#### [SUPPLIED PASSAGE]
______

TLS November 9 2001
THE FISHER CHILD
In many ways, Philip Casey’s new novel, The Fisher Child, is an old-fashioned book, concerned with compassion, belonging and the gaining of experience. Throughout, however, we feel the impact of new technologies, perhaps making these searches into the past easier. Towards the end of the book, there is a scene in which we overhear Dan speaking to his wife and children on a mobile phone in the middle of an Irish moor, a scene impossible for earlier generations. Dan has stumped back to Ireland on his gammy leg to decide how he feels about his wife giving birth to a mysteriously black baby. Even as he self-consciously identifies with the landscape, he is talking to the people in London who want him back.
Elsewhere in the book, the Internet is used as a resource for compiling family trees, partly unearthing the truth of his lineage. This quietly compassionate story sees technology as something that will bring people closer, connecting them with voices, ancestries and folk tales previously thought missing.
Itself the third part of a trilogy, The Fisher Child divides neatly into three parts. In the first, Dan’s wife Kate becomes pregnant when they visit Florence. She obsesses for a while about figures of black men in Renaissance paintings; one particular Wise Man in a triptych seems to get under her skin. This prefigures the advent of her black baby, Meg, whom Dan swiftly rejects. The rest of the family talk very easily about black genes; indeed, their sophistication infuriates Dan, and he sinks into depression. Walking out on his young family, he returns to County Wexford, where his newly with-it and contented father is gardening organically and living in a solar-powered glass house.

______

#### [RECORDS SHOWN]
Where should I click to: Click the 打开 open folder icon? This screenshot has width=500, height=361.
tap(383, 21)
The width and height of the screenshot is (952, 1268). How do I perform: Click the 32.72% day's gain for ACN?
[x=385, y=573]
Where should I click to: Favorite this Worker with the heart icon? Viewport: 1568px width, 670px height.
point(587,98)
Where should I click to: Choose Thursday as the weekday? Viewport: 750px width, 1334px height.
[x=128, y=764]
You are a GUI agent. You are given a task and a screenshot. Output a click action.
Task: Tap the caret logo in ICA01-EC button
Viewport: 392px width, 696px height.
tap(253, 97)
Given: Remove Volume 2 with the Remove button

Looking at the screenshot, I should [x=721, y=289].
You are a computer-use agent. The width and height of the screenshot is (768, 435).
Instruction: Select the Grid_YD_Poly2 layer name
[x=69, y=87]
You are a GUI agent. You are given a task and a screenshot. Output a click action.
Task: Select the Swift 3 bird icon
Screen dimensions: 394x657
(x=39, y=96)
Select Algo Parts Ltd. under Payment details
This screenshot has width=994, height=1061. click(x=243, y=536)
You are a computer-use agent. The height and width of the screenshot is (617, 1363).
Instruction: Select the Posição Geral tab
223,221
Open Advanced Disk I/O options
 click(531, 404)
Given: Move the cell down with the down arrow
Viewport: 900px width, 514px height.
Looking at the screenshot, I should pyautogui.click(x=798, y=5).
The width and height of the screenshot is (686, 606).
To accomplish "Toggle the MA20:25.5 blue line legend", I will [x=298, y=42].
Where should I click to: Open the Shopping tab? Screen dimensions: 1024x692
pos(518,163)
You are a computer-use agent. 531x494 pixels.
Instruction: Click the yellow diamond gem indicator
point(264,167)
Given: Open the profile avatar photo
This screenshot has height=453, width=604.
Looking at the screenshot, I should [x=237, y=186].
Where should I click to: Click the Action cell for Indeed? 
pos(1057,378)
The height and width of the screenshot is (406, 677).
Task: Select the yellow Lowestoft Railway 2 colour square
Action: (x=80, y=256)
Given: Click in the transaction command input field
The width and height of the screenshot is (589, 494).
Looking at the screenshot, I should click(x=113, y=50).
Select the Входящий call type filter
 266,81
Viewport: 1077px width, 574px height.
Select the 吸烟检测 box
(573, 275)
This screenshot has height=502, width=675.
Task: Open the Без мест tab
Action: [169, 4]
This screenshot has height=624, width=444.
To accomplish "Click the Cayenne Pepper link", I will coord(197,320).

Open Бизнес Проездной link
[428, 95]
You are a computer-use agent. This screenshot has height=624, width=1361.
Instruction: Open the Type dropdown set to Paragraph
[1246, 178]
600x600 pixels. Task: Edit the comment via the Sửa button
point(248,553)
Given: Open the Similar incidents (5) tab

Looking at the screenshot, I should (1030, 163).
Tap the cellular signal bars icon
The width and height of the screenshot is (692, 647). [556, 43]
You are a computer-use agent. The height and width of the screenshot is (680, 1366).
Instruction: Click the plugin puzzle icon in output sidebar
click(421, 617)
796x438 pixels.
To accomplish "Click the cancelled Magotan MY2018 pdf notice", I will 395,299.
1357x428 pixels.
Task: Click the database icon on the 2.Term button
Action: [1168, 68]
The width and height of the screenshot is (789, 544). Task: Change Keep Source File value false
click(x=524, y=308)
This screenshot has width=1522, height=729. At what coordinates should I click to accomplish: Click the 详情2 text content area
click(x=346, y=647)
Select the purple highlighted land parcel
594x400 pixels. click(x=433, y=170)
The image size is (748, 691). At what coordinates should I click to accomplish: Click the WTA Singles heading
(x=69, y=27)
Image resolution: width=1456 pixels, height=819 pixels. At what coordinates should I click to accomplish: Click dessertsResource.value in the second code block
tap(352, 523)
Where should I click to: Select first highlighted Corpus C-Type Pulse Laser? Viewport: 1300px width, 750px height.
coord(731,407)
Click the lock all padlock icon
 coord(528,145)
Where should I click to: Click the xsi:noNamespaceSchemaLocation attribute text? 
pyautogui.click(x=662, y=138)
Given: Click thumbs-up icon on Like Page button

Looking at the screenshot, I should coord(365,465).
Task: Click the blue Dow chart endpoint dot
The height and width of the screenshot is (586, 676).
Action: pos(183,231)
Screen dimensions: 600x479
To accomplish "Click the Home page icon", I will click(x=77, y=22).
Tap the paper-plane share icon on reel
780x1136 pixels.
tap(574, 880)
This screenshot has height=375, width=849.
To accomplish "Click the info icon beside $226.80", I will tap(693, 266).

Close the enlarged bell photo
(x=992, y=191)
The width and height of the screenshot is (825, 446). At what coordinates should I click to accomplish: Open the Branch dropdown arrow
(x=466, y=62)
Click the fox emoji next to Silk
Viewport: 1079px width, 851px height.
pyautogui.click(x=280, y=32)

______

In the review of The Fisher Child, what reason is given for Dan's return to Ireland? Reply in one to three sentences. Please draw only on the review, not on the lines.

Dan returns to Ireland to decide how he feels about his wife giving birth to a mysteriously black baby. He walks out on his young family and goes back to County Wexford, where his father lives.